Jakarta – Kasus pencurian makanan di restoran milik Nabilah O'brien, Kemang, Jakarta Selatan, dimulai pada 19 September 2025 pukul 22.51 ketika pasangan Z dan E memesan 14 produk makanan dan minuman. Setelah pemesanan, mereka menerobos ke area dapur, memukul head kitchen Abdul Hamid, serta menimbulkan kekerasan verbal dan ancaman.
Pada malam hari, pasangan tersebut meninggalkan restoran tanpa membayar. Nabilah mengunggah rekaman CCTV pada 20 September yang mendapat respons positif dari pengusaha lain di wilayah tersebut.
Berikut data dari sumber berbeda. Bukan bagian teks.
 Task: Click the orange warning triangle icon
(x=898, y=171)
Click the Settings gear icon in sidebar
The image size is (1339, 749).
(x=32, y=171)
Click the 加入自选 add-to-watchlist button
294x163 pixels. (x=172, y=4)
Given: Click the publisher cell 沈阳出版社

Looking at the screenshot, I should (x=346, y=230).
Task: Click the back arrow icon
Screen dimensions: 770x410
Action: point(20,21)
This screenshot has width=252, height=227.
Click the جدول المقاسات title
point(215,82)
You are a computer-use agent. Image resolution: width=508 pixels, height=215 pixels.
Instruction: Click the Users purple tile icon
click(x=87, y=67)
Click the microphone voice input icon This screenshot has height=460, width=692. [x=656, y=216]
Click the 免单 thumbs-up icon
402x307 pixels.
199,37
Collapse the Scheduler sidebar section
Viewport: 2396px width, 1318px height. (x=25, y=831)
Nabilah melayangkan somasi kepada Z dan E pada 24 September, meminta permintaan maaf publik. Pada 25 September, dia melaporkan dugaan pencurian ke Polsek Mampang Prapatan. Tiga hari kemudian, Z dan E menanggapi dengan somasi balik yang menuntut Rp 1 miliar.
Pada 30 September, pasangan tersebut melaporkan Nabilah ke Bareskrim Polri atas tuduhan pelanggaran UU ITE, pencemaran nama baik, dan fitnah. Mediasi dilakukan dua kali oleh Polsek Mampang dan Bareskrim pada 30 September serta 17 November tanpa mencapai kesepakatan.
Pada 18 November, Nabilah mengirimkan perjanjian perdamaian tanpa syarat materiil dan mencabut laporan di Polsek serta Bareskrim. Namun, proses penyelidikan berlanjut.
Tersangka ditetapkan: Z dan E pada 24 Februari 2026, sementara Nabilah pada 28 Februari 2026, setelah gelar perkara baru dibuat dua hari sebelumnya.
—DataBicara: Kasus ini menyoroti kompleksitas penegakan hukum dalam dugaan pencurian makanan dan konflik antara pelaku usaha dengan pihak yang dituduh.